4 Sep 2019 8:09 AM GMT

  • Habeas Corpus Hearings : Then & Now

    The great constitutional theorist A.V. Dicey said about the Habeas corpus writs that while they "declare no principle and define no rights, but they are for practical purposes worth a hundred constitutional articles guaranteeing individual liberty" The Supreme Court of India in 1966 said "This writ has been described by John Marshall, C.J., as "a great constitutional privilege"....

    The great constitutional theorist A.V. Dicey said about the Habeas corpus writs that while they "declare no principle and define no rights, but they are for practical purposes worth a hundred constitutional articles guaranteeing individual liberty"

    The Supreme Court of India in 1966 said "This writ has been described by John Marshall, C.J., as "a great constitutional privilege".

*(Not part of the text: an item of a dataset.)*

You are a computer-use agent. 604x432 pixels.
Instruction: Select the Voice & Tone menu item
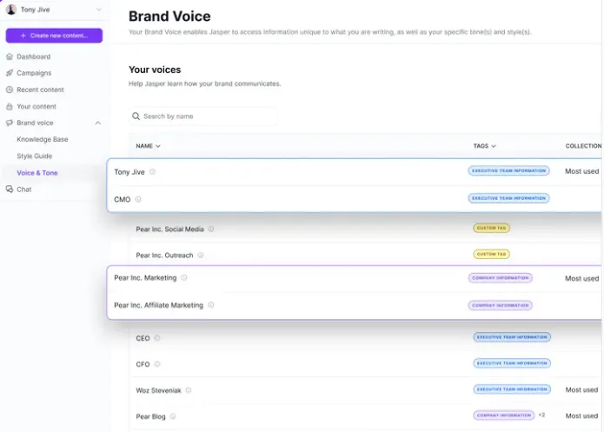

    An eminent judge observed "there is no higher duty than to maintain it unimpaired". It was described as a magna carta of British liberty…. The history of the writ is the history of the conflict between power and liberty. The writ provides a prompt and effective remedy against illegal restraints. It is inextricably intertwined with the fundamental right of personal liberty."

    "It has through the ages been jealously maintained by the courts of law as a check upon the illegal usurpation of power by the executive at the cost of the liege." – Lord Birkenhead

    The aforementioned comments are about the remedy known as Habeas Corpus or 'bring the body' – a writ issued by a court to the detaining authority demanding that the person being detained be produced before the court . The remedy which has its origins in England is widely acknowledged to be a powerful bulwark against illegal detention.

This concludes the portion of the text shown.